The housing market: During the reviewed period, the increase in home prices halted, and they began to decline. For the first time since 2018, the annual rate of increase in home prices was negative, at -1.3 percent. This is in contrast to the parallel figure of 9.8 percent at the end of the previous half-year, and the peak of 20 percent that was reached in September 2022. The halting of the price increase was accompanied by a sharp decline in mortgage volume and in the number of transactions. There was a similar trend in the development of rent prices—with declines of 0.3 percent in October and 0.8 percent in November, for the first time in two-and-a-half years. However, in contrast to home prices, the annual rate of increase at the end of the period is still positive, although it moderated to 3.9 percent.


The global economy: In the second half of 2023, central banks slowed the pace of interest rate increases, and it currently appears that the cycle of interest rate increases has reached its end—partly in view of the continued moderation in inflation. The interest rate path expected by the markets declined markedly, and according to it, several interest rate reductions are expected during the course of 2024. However, even at the end of the reviewed period, inflation levels in major blocs remained higher than major central banks’ targets, mainly because of the continued demand pressures in the services industries. Economic activity in the major economies moderated, and in the background, there was continued weakness in the global manufacturing sector and in world trade. Major equity indices worldwide increased sharply, led by big technology companies. With that, trading was volatile against the background of high uncertainty, partly due to the continuation of tight monetary policy and concern over its ramifications on real and financial activity.

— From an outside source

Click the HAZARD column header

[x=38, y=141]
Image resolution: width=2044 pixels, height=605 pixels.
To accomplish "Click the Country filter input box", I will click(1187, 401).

The Research Department staff forecast: The Research Department published three scheduled forecasts during the reviewed period, alongside the interest rate announcements in July 2023, October 2023, and January 2024. In addition, another, unscheduled, forecast was published in November 2023, with some clarification of the uncertainty that prevailed when the October forecast was being compiled, which was only about 2 weeks after the outbreak of the war. Based on the forecast published at the beginning of January, GDP is expected to grow by 2 percent in each of 2023 and 2024, as in the November forecast, and by 5 percent in 2025—so that the output gap is expected to close during that year. The broad unemployment rate among the prime working ages (25–64) is expected to average 5.3 percent in 2024 and 3.2 percent in 2025. The annual inflation rate over the 4 quarters of 2024 is expected to be 2.4 percent, and during 2025 it is expected to be 2 percent.